We claim to be Christians which indicates that we follow the “words in red” that are printed in our Bible. The “words in red” are the words spoken by a man named Jesus who was sent into the world by a loving, caring, compassionate Father.
The “words in red” were spoken 2000 plus years ago to people just like us. They were spoken to people who were living worldly instead of Godly. People were doing things and committing acts thought to be acceptable because society approved of them.
This is pretty much the same as today. If it feels good, do it. Do your own thing because you only live once. If what I do does not hurt anyone else, why should anyone else care?
The truth of the matter is that someone else does care and that person is God the Father who created you in His own image. I am not saying He created you or me sinless. He did create two sinless people in His own image. “So God created man in His own image; in the image of God He created him; male and female He created them” (Genesis 1:27).
After disobedience to God took place sin entered the world because disobedience to God is sin. Yes, we are created in the image of God, that image being the positive attributes of God, but we are created with the sinful nature of Adam and Eve.

(Records from a dataset)
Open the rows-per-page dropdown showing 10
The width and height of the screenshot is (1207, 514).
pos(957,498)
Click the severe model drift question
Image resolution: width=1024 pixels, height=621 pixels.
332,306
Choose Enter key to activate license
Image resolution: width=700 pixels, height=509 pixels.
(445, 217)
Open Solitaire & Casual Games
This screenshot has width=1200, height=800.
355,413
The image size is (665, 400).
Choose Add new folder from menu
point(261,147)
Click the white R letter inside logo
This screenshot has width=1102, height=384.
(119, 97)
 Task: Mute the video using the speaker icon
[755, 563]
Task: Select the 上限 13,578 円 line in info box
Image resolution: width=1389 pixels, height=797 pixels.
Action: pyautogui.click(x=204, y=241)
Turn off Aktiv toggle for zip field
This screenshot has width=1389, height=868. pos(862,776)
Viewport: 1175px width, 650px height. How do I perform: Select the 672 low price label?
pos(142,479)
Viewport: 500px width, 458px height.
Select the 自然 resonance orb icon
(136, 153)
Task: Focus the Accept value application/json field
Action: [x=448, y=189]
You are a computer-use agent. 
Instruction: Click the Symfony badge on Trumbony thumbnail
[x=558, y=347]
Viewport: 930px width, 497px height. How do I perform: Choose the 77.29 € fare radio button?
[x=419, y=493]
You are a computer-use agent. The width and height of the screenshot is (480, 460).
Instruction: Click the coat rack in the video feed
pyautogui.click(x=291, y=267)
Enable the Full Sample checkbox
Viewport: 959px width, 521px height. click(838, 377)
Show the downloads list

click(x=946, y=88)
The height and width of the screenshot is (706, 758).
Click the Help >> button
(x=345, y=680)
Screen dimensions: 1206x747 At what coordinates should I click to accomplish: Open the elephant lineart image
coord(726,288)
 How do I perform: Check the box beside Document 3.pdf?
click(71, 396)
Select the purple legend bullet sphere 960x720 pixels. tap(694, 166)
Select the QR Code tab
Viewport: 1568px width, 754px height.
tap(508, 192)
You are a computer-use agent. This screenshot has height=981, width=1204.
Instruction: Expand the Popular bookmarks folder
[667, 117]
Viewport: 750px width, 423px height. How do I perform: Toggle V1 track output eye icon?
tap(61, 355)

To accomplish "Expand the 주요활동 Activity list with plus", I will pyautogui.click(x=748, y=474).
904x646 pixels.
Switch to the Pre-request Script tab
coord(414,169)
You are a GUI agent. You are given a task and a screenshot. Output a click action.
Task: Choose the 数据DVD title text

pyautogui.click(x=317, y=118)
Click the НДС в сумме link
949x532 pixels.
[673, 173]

• Exercise aim:
Answer these questions about the passage on the "words in red":
1. Whose words are the "words in red"?
2. How long ago were the "words in red" spoken?
3. According to the passage, after what did sin enter the world?

• Your response:
1. They are the words spoken by Jesus, who was sent into the world by a loving, caring, compassionate Father.
2. They were spoken 2000 plus years ago.
3. Sin entered the world after disobedience to God took place.